I'm using python regular expressions to extract dimensional information from a database. The entries in that column look like this:

23 cm
43 1/2 cm

20cm
15 cm x 30 cm

What I need from this is only the width of the entry (so for the entries with an 'x', only the first number), but as you can see the values are all over the place.

From what I understood in the documentation, you can access the groups in a match using their position, so I was thinking I could determine the type of the entry based on how many groups are returned and what is found at each index.

The expression I used so far is ^(\d{2})\s?(x\s?(\d{2}))?(\d+/\d+)?$, however it's not perfect and it returns a number of useless groups. Is there something more efficient and appropriate?

Edit: I need the number from every line. When there is only one number, it is implied that only the width was measured (including any fractional components such as line 2). When there are two numbers, the height was also measured, but I only need the width which is the first number (such as in the last line)

回答1:

try regex below, it will capture 1st digits and optional fractional come after it before the 1st 'cm'

import re
regex = re.compile('(\d+.*?)\s?cm') # this will works for all your example data
# or
# this asserted whatever come after the 1st digit group must be fractional number only
regex = re.compile('(\d+(?:\s+\d+\/\d+)?)\s?cm') 


>>> regex.match('23 cm').group(1)
>>> '23' 
>>> regex.match('43 1/2 cm').group(1)
>>> '43 1/2'
>>> regex.match('20cm').group(1)
>>> '20'
>>> regex.match('15 cm x 30 cm').group(1)
>>> '15'

regex101 demo



回答2:

Here's a sample of how to do it from a text file. It works for the provided data.
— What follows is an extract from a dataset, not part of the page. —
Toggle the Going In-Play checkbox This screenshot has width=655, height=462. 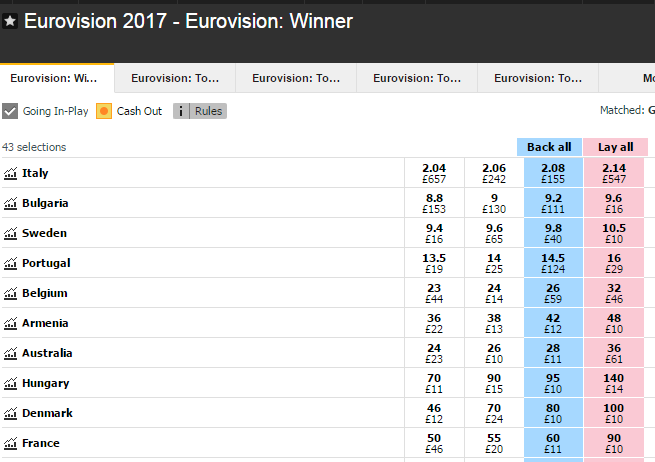click(x=10, y=111)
     f = open("textfile.txt",r')

     for line in f :
         if 'x'in line:
             iposition = line.find('x')
             print(line[:iposition])


回答3:

This regex should work (Live Demo)

^(\d+)(?:\s*cm\s+[xX])

Explanation

  • ^(\d+) - capture at least one digit at the beginning of the line
  • (?: - start non-capturing group
  • \s* - followed by at least zero whitespace characters
  • cm - followed by a literal c and m
  • \s+ - followed by at least one whitespace character
  • [xX] - followed by a literal x or X
  • ) - end non-capturing group

You shouldn't need to bother matching the rest of the line.